- [Study material]
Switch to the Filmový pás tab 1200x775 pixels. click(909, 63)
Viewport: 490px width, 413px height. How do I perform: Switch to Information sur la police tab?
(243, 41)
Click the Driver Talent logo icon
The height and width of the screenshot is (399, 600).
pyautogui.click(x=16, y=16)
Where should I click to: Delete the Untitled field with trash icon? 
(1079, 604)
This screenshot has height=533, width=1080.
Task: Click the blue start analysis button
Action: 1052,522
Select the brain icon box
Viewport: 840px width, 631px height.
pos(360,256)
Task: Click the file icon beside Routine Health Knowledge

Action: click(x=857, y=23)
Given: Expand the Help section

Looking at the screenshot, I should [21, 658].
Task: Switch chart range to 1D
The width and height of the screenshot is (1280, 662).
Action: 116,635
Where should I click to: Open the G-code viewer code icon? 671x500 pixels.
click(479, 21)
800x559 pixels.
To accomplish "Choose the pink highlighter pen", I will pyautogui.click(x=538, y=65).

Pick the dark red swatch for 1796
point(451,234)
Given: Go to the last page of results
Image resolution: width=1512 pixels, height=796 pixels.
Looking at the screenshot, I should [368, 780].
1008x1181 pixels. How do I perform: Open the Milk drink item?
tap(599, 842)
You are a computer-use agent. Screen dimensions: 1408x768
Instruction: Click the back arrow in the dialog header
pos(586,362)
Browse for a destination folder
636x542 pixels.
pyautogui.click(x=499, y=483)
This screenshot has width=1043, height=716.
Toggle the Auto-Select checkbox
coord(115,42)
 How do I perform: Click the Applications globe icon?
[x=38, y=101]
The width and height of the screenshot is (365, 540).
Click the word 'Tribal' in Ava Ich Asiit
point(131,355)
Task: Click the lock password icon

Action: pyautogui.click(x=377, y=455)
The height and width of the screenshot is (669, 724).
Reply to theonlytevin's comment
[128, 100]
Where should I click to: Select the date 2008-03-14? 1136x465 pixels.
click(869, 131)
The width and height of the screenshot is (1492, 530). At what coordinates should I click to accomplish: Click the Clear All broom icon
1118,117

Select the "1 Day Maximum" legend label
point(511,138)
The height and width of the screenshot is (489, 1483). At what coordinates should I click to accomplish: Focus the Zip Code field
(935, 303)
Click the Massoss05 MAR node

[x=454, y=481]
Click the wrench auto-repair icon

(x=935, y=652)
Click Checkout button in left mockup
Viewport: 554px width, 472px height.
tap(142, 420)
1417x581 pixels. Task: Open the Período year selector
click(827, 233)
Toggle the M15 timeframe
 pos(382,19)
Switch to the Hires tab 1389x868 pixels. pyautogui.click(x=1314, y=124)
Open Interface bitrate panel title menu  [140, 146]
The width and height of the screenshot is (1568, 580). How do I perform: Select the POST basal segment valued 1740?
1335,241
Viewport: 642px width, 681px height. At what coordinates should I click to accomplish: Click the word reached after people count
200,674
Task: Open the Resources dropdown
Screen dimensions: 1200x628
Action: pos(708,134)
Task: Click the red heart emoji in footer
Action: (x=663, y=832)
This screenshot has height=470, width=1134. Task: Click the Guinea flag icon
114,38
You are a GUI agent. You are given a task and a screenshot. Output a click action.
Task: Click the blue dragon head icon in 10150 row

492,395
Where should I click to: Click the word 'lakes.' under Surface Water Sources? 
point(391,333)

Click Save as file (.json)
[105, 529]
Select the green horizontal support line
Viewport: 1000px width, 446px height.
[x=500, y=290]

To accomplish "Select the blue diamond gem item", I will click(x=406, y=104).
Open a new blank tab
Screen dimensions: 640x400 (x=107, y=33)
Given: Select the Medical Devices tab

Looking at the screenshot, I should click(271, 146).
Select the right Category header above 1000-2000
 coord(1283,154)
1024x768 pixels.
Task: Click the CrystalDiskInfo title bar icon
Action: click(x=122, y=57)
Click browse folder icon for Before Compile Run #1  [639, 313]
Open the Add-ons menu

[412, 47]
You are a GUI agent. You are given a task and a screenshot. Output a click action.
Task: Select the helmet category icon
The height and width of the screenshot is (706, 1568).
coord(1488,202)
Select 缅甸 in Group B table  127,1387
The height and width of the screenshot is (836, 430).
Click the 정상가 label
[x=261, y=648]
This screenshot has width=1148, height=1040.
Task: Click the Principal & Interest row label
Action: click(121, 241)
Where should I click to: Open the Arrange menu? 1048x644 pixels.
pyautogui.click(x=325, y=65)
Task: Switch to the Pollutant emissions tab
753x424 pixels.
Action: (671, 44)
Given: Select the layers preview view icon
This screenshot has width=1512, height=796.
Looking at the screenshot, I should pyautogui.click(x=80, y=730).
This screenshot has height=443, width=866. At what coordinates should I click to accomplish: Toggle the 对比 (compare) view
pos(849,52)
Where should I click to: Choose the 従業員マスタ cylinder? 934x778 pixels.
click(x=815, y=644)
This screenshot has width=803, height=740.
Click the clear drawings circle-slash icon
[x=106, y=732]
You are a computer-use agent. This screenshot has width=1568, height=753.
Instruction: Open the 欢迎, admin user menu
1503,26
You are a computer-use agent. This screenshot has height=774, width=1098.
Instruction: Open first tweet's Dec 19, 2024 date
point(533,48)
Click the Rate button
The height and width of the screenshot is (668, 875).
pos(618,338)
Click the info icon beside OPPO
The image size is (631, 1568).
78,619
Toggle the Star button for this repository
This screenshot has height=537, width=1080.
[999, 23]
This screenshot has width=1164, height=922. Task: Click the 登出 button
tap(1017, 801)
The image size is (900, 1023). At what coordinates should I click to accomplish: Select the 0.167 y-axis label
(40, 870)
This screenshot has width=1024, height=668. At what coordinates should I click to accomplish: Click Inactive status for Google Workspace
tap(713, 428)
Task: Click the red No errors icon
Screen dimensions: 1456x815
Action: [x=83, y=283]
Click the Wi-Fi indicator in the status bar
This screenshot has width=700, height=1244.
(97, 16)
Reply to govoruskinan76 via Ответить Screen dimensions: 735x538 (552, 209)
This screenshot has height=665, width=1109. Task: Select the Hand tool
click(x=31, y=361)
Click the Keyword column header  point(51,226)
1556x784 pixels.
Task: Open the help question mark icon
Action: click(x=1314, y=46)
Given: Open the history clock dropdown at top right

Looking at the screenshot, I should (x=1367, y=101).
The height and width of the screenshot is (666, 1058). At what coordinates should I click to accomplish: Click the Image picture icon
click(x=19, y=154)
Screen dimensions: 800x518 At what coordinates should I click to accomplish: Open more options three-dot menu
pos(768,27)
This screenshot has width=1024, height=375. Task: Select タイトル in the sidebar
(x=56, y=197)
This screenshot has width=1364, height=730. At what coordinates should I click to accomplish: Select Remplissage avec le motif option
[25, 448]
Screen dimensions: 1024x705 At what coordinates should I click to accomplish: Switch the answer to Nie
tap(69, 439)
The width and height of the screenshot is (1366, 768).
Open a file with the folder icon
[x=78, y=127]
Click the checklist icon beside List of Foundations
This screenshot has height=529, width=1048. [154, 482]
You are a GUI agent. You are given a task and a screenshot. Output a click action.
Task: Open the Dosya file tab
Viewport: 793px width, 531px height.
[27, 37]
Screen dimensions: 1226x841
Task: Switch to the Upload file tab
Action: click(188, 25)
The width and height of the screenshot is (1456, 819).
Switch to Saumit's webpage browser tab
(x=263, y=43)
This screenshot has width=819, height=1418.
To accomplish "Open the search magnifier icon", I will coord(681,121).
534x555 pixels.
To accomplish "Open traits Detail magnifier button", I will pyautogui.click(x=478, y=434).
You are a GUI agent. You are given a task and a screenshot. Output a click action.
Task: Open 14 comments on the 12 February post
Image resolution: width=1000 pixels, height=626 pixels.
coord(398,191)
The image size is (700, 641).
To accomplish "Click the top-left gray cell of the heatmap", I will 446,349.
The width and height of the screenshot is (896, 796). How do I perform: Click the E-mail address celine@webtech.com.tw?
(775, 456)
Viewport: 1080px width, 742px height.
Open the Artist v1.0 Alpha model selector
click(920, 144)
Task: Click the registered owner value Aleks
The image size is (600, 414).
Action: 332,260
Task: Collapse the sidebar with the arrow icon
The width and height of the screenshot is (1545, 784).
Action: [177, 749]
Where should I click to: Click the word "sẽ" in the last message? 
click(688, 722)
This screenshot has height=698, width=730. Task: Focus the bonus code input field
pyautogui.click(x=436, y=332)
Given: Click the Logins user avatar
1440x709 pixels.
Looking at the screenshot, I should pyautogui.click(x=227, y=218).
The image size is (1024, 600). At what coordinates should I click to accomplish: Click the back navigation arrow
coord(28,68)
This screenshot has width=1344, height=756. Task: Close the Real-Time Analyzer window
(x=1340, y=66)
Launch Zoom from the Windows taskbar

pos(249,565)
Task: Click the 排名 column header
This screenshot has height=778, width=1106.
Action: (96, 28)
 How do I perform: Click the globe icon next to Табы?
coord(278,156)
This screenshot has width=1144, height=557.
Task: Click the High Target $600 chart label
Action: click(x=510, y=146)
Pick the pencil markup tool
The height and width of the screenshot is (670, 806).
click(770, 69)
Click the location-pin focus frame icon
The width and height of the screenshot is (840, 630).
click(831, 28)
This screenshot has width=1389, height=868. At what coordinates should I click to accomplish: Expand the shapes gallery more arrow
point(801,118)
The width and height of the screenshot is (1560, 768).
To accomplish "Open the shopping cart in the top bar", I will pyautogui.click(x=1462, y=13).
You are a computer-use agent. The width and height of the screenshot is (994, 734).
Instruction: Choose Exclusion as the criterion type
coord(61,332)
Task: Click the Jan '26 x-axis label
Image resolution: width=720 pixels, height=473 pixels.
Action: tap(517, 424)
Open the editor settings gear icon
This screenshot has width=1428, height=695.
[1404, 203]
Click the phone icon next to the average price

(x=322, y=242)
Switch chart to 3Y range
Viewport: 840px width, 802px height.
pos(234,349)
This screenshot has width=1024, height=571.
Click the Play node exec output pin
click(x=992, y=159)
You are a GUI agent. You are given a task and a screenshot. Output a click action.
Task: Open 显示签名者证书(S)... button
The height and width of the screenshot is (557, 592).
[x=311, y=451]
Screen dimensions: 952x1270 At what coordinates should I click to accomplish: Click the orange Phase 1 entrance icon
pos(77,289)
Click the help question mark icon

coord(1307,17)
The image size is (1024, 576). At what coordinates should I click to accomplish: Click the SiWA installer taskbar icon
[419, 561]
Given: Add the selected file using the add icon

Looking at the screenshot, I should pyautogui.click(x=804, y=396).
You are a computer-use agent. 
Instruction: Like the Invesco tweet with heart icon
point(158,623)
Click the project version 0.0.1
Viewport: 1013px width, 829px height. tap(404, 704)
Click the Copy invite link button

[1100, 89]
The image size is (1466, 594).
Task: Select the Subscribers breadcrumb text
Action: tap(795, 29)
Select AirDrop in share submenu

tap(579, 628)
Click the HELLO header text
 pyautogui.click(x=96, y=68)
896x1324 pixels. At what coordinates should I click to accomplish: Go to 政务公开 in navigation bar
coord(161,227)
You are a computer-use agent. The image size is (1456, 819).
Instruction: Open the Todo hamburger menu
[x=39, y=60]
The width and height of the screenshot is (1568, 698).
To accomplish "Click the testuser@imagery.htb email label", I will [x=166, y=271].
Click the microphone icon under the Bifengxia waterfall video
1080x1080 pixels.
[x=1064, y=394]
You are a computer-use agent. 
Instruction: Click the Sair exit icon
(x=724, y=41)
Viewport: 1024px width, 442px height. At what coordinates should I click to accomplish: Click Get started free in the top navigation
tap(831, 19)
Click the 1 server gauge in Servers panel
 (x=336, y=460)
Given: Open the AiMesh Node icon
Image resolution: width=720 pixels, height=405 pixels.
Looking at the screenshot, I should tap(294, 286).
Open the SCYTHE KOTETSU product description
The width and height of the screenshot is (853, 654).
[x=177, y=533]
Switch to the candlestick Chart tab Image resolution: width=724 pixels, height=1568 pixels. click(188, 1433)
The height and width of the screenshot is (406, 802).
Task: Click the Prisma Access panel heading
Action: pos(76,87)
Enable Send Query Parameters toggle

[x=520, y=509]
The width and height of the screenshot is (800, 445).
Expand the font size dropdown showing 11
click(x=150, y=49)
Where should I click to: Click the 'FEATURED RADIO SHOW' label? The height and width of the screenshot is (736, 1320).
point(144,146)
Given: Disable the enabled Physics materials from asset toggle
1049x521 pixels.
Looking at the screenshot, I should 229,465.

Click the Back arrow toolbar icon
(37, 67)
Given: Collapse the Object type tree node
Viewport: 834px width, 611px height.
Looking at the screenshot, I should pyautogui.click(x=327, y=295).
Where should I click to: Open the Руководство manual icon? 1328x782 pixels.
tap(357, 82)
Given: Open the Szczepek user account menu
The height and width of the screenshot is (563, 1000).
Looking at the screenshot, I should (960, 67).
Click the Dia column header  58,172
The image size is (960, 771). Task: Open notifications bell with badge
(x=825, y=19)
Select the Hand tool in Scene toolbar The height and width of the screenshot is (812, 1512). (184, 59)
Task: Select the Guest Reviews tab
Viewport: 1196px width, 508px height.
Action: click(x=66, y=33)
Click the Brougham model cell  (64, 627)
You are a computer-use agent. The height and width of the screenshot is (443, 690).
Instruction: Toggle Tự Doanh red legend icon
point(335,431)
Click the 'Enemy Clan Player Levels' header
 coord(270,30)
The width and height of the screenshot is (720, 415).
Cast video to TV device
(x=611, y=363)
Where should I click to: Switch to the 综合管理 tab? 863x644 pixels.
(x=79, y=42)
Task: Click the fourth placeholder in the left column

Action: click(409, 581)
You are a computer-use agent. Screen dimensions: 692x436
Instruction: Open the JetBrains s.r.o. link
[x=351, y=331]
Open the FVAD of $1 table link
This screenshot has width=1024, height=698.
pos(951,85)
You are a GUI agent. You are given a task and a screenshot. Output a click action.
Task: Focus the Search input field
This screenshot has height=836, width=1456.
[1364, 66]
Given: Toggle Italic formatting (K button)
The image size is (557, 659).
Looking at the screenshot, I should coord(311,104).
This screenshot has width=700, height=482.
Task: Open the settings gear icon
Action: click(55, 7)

- [Task statement]
Tally up the lines above in which "Collapse" occurs. Give the result as a bare number.

- [Output for this task]
2